Learning Joint Appearance and Shape Co-Representations for Co-Saliency Detection

Published: 01 Jan 2025, Last Modified: 05 Nov 2025ICASSP 2025EveryoneRevisionsBibTeXCC BY-SA 4.0
Abstract: Existing leading Co-saliency Detection (CoD) framework aims to segment the co-salient objects by learning the consensus visual representation of the foreground objects. However, despite different categories, some distractors may have similar appearance to the co-salient objects, such as Apples vs. Bananas have similar color and textures. This makes it challenging to distinguish the distractors only through learning the co-salient object appearance representations.

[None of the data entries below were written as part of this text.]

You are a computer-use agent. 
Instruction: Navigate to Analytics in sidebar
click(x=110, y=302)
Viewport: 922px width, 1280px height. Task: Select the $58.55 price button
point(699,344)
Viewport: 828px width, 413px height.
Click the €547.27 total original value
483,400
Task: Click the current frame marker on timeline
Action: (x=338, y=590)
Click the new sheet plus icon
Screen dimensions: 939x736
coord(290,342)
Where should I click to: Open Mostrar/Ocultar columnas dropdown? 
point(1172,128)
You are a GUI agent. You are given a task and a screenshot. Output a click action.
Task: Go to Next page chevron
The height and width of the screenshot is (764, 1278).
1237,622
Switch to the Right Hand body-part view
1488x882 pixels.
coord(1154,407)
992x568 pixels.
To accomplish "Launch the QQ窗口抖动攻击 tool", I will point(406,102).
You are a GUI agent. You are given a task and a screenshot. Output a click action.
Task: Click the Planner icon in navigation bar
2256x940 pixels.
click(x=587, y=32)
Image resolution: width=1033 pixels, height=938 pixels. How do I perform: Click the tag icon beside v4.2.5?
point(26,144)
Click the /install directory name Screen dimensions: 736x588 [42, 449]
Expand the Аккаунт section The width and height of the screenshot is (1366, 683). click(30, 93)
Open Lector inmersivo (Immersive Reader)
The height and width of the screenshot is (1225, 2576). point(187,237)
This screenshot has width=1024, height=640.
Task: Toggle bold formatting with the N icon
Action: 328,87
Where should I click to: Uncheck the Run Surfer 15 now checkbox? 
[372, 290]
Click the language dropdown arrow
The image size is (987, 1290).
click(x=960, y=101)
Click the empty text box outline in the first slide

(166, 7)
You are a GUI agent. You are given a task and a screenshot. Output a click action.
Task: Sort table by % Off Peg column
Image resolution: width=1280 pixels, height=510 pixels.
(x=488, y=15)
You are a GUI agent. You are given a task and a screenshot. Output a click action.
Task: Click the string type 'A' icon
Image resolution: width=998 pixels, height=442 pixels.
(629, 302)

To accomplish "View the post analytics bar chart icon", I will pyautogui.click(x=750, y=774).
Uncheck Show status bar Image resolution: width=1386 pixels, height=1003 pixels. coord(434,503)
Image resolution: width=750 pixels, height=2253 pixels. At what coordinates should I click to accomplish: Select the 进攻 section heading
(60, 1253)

To address this issue, we propose a joint appearance and shape co-representation learner for CoD, dubbed as ASCoD. The ASCoD is composed of a Co-Appearance learning Module (CoAM) and a Co-Shape learning Module (CoSM). The CoAM first learns a co-salient object appearance embedding that encodes the global cross-image and spatial context information. Then, this embedding is set as a co-appearance prototype, which guides the model to enhance the features to highlight the co-salient object regions. Afterwards, we design the CoSM that is a cross-attention module, among which the key and the value encode the shape information from a set of salient tokens dynamically selected by a Co-Shape Prototype generation Module (CSPM). Finally, through jointly optimizing the cascaded CoAM and CoSM, the optimal appearance and shape co-representations are achieved, marrying the merits of both appearance and shape co-representations that are not only robust to co-salient objects appearance variations, but also can well discriminate the co-salient objects from the distractors with similar appearance. Extensive evaluations on three challenging benchmarks including CoCA, CoSOD3k and CoSal2015, demonstrate superiority of the ASCoD to a variety of state-of-the-art CoD methods.